__WHAT YOU SHOULD DO__
In the design newsletter post, copy everything from "My curated weekly-ish" down to "publish other articles.", swapping "newsletter" for "digest".

__SOURCE PASSAGE__
■ ■ ■ ■ ■ ■ ■
Pixels of the Week – August 4, 2024

Collecting UI buttons, Questions about the European Accessibility Act and amazing illustrations

My curated weekly-ish online newsletter, where I share interesting articles, tools, and resources I found during the week. You can expect content about UX, design, user research, accessibility & tech, but also some processes, some inspiration, sometimes books, and a couple of videos and podcasts. Also, don’t forget to, subscribe to the newsletter to get notified, you will get the weekly links directly in your mailbox, and be notified when I publish other articles.

Now: what I’m currently up to

This week, I put some items on Facebook market. I think I discovered a whole new part of hell. I haven’t used Facebook in years, I had to fish back an old account I kept open just because I used it to log into a video game. The interface is a mess, and the number of scams is impressive. My advice: refuse any non-cash only transactions.

Most popular content this week

Button Stealer: a fun chrome extension that “steals” and creates a collection of buttons for every site you open. It’s fun, useless, and free! By Anatoly Zenkov

Interesting articles that caught my attention

UX research and design

  • The Perceived Value of Good Design (5min) “Good design is a strategic investment, not a frivolous expense. By reframing the conversation around value, data, and clear problem-solving, you can turn design from a want-to-have to a powerful driver of success for your clients and your business” By John St. Aïmond Banson
  • Breaking bad news: how to present negative UX research findings (6min) by jim mccool. It’s not easy to tell a team that their product isn’t working. The key is to balance negative feedback with constructive recommendations, to show people how to turn those into opportunities for improvement, and be more user centric.
  • Content Strategy vs. UX Writing (10min) Content strategy focuses on content-related processes, while UX writing shapes user experiences through text. The two disciplines work in harmony.
■ ■ ■ ■ ■ ■ ■
__DATA BLOCK__
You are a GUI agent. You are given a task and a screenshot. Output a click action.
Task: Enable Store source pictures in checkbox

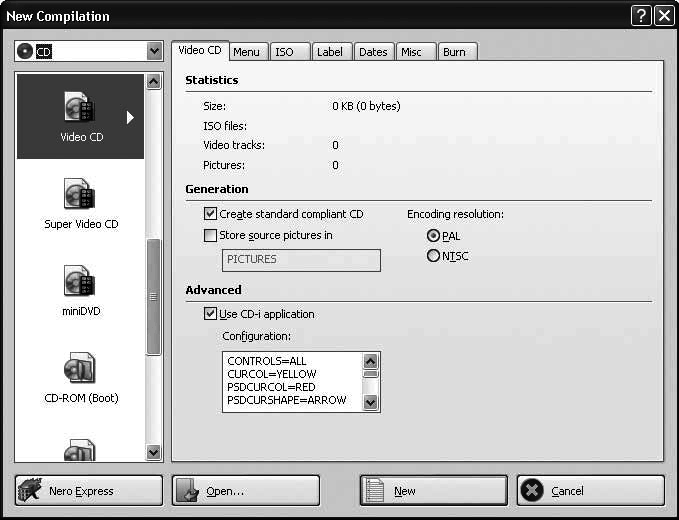(x=210, y=236)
■ ■ ■ ■ ■ ■ ■
__SOLUTION BELOW__
My curated weekly-ish online digest, where I share interesting articles, tools, and resources I found during the week. You can expect content about UX, design, user research, accessibility & tech, but also some processes, some inspiration, sometimes books, and a couple of videos and podcasts. Also, don’t forget to, subscribe to the digest to get notified, you will get the weekly links directly in your mailbox, and be notified when I publish other articles.